Items listed in a dataset:
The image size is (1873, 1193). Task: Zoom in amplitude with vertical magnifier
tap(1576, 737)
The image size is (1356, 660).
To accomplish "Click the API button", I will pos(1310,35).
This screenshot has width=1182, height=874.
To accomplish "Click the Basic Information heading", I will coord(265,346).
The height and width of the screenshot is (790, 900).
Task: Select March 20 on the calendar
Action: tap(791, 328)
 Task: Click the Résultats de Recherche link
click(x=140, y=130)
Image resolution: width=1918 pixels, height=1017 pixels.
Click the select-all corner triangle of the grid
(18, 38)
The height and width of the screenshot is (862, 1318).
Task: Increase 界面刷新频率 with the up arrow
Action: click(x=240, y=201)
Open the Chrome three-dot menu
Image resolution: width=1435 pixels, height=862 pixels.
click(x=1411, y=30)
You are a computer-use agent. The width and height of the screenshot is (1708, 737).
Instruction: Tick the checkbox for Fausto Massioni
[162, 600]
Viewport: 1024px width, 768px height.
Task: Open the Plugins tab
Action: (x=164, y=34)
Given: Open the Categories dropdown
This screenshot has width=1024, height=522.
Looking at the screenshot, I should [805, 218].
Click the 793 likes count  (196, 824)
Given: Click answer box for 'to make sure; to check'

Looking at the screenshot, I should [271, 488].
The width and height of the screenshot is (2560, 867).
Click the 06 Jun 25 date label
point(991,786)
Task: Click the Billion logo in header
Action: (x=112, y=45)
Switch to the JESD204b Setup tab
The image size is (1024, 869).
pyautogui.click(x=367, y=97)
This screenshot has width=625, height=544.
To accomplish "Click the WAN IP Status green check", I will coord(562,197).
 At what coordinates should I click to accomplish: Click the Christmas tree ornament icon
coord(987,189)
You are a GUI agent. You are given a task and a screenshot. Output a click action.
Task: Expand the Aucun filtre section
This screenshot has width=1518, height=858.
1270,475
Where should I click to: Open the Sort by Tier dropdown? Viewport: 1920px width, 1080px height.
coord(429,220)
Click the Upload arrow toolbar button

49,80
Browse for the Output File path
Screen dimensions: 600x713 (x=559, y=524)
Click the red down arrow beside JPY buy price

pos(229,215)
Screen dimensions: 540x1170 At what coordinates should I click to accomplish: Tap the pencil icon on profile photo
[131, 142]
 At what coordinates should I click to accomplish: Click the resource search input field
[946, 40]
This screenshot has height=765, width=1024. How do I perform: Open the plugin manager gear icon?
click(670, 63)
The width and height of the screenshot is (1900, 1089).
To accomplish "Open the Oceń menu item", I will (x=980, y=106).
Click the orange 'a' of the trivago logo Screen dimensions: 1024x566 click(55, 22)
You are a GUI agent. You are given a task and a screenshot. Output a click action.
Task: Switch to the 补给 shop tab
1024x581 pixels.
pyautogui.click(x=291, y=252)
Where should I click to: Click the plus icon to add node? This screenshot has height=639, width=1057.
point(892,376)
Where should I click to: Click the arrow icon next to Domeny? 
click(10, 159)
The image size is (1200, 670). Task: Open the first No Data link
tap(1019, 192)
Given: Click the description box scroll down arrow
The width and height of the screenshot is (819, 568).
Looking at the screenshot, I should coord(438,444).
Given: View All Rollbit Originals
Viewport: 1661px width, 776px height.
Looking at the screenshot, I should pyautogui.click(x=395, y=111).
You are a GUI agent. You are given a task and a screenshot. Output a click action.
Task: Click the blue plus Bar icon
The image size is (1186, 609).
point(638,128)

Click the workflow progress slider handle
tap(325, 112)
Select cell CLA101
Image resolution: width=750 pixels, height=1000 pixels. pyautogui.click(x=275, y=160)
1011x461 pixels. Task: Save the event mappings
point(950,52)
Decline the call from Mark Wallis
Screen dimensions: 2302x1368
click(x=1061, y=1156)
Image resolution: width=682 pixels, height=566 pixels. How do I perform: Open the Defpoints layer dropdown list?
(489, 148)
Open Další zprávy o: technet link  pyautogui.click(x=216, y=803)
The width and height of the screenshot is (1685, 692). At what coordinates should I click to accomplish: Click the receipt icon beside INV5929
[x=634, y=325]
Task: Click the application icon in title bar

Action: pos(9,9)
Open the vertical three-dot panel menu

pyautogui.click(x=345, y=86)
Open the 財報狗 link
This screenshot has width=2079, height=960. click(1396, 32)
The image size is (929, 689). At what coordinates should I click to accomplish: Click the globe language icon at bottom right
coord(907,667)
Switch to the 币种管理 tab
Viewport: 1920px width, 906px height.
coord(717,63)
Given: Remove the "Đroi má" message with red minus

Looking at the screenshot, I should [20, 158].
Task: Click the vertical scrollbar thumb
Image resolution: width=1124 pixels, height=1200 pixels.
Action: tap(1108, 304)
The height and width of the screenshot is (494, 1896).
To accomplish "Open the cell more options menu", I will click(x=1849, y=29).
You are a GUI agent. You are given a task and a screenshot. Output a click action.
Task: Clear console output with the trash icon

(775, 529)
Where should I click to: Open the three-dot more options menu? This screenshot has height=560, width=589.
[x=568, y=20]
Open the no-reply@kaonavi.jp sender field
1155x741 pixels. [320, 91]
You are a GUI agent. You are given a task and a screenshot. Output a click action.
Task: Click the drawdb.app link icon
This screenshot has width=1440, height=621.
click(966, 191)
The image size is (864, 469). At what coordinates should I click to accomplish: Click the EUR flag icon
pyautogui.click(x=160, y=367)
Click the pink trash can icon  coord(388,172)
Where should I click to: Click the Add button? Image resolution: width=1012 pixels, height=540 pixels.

**Activity**
Output the complete set of records word for word.

**Written response**
The image size is (1873, 1193). Task: Zoom in amplitude with vertical magnifier
tap(1576, 737)
The image size is (1356, 660).
To accomplish "Click the API button", I will pos(1310,35).
This screenshot has width=1182, height=874.
To accomplish "Click the Basic Information heading", I will coord(265,346).
The height and width of the screenshot is (790, 900).
Task: Select March 20 on the calendar
Action: tap(791, 328)
 Task: Click the Résultats de Recherche link
click(x=140, y=130)
Image resolution: width=1918 pixels, height=1017 pixels.
Click the select-all corner triangle of the grid
(18, 38)
The height and width of the screenshot is (862, 1318).
Task: Increase 界面刷新频率 with the up arrow
Action: click(x=240, y=201)
Open the Chrome three-dot menu
Image resolution: width=1435 pixels, height=862 pixels.
click(x=1411, y=30)
You are a computer-use agent. The width and height of the screenshot is (1708, 737).
Instruction: Tick the checkbox for Fausto Massioni
[162, 600]
Viewport: 1024px width, 768px height.
Task: Open the Plugins tab
Action: (x=164, y=34)
Given: Open the Categories dropdown
This screenshot has width=1024, height=522.
Looking at the screenshot, I should [805, 218].
Click the 793 likes count  (196, 824)
Given: Click answer box for 'to make sure; to check'

Looking at the screenshot, I should [271, 488].
The width and height of the screenshot is (2560, 867).
Click the 06 Jun 25 date label
point(991,786)
Task: Click the Billion logo in header
Action: (x=112, y=45)
Switch to the JESD204b Setup tab
The image size is (1024, 869).
pyautogui.click(x=367, y=97)
This screenshot has width=625, height=544.
To accomplish "Click the WAN IP Status green check", I will coord(562,197).
 At what coordinates should I click to accomplish: Click the Christmas tree ornament icon
coord(987,189)
You are a GUI agent. You are given a task and a screenshot. Output a click action.
Task: Expand the Aucun filtre section
This screenshot has width=1518, height=858.
1270,475
Where should I click to: Open the Sort by Tier dropdown? Viewport: 1920px width, 1080px height.
coord(429,220)
Click the Upload arrow toolbar button

49,80
Browse for the Output File path
Screen dimensions: 600x713 (x=559, y=524)
Click the red down arrow beside JPY buy price

pos(229,215)
Screen dimensions: 540x1170 At what coordinates should I click to accomplish: Tap the pencil icon on profile photo
[131, 142]
 At what coordinates should I click to accomplish: Click the resource search input field
[946, 40]
This screenshot has height=765, width=1024. How do I perform: Open the plugin manager gear icon?
click(670, 63)
The width and height of the screenshot is (1900, 1089).
To accomplish "Open the Oceń menu item", I will (x=980, y=106).
Click the orange 'a' of the trivago logo Screen dimensions: 1024x566 click(55, 22)
You are a GUI agent. You are given a task and a screenshot. Output a click action.
Task: Switch to the 补给 shop tab
1024x581 pixels.
pyautogui.click(x=291, y=252)
Where should I click to: Click the plus icon to add node? This screenshot has height=639, width=1057.
point(892,376)
Where should I click to: Click the arrow icon next to Domeny? 
click(10, 159)
The image size is (1200, 670). Task: Open the first No Data link
tap(1019, 192)
Given: Click the description box scroll down arrow
The width and height of the screenshot is (819, 568).
Looking at the screenshot, I should coord(438,444).
Given: View All Rollbit Originals
Viewport: 1661px width, 776px height.
Looking at the screenshot, I should pyautogui.click(x=395, y=111).
You are a GUI agent. You are given a task and a screenshot. Output a click action.
Task: Click the blue plus Bar icon
The image size is (1186, 609).
point(638,128)

Click the workflow progress slider handle
tap(325, 112)
Select cell CLA101
Image resolution: width=750 pixels, height=1000 pixels. pyautogui.click(x=275, y=160)
1011x461 pixels. Task: Save the event mappings
point(950,52)
Decline the call from Mark Wallis
Screen dimensions: 2302x1368
click(x=1061, y=1156)
Image resolution: width=682 pixels, height=566 pixels. How do I perform: Open the Defpoints layer dropdown list?
(489, 148)
Open Další zprávy o: technet link  pyautogui.click(x=216, y=803)
The width and height of the screenshot is (1685, 692). At what coordinates should I click to accomplish: Click the receipt icon beside INV5929
[x=634, y=325]
Task: Click the application icon in title bar

Action: pos(9,9)
Open the vertical three-dot panel menu

pyautogui.click(x=345, y=86)
Open the 財報狗 link
This screenshot has width=2079, height=960. click(1396, 32)
The image size is (929, 689). At what coordinates should I click to accomplish: Click the globe language icon at bottom right
coord(907,667)
Switch to the 币种管理 tab
Viewport: 1920px width, 906px height.
coord(717,63)
Given: Remove the "Đroi má" message with red minus

Looking at the screenshot, I should [20, 158].
Task: Click the vertical scrollbar thumb
Image resolution: width=1124 pixels, height=1200 pixels.
Action: tap(1108, 304)
The height and width of the screenshot is (494, 1896).
To accomplish "Open the cell more options menu", I will click(x=1849, y=29).
You are a GUI agent. You are given a task and a screenshot. Output a click action.
Task: Clear console output with the trash icon

(775, 529)
Where should I click to: Open the three-dot more options menu? This screenshot has height=560, width=589.
[x=568, y=20]
Open the no-reply@kaonavi.jp sender field
1155x741 pixels. [320, 91]
You are a GUI agent. You are given a task and a screenshot. Output a click action.
Task: Click the drawdb.app link icon
This screenshot has width=1440, height=621.
click(966, 191)
The image size is (864, 469). At what coordinates should I click to accomplish: Click the EUR flag icon
pyautogui.click(x=160, y=367)
Click the pink trash can icon  coord(388,172)
Where should I click to: Click the Add button? Image resolution: width=1012 pixels, height=540 pixels.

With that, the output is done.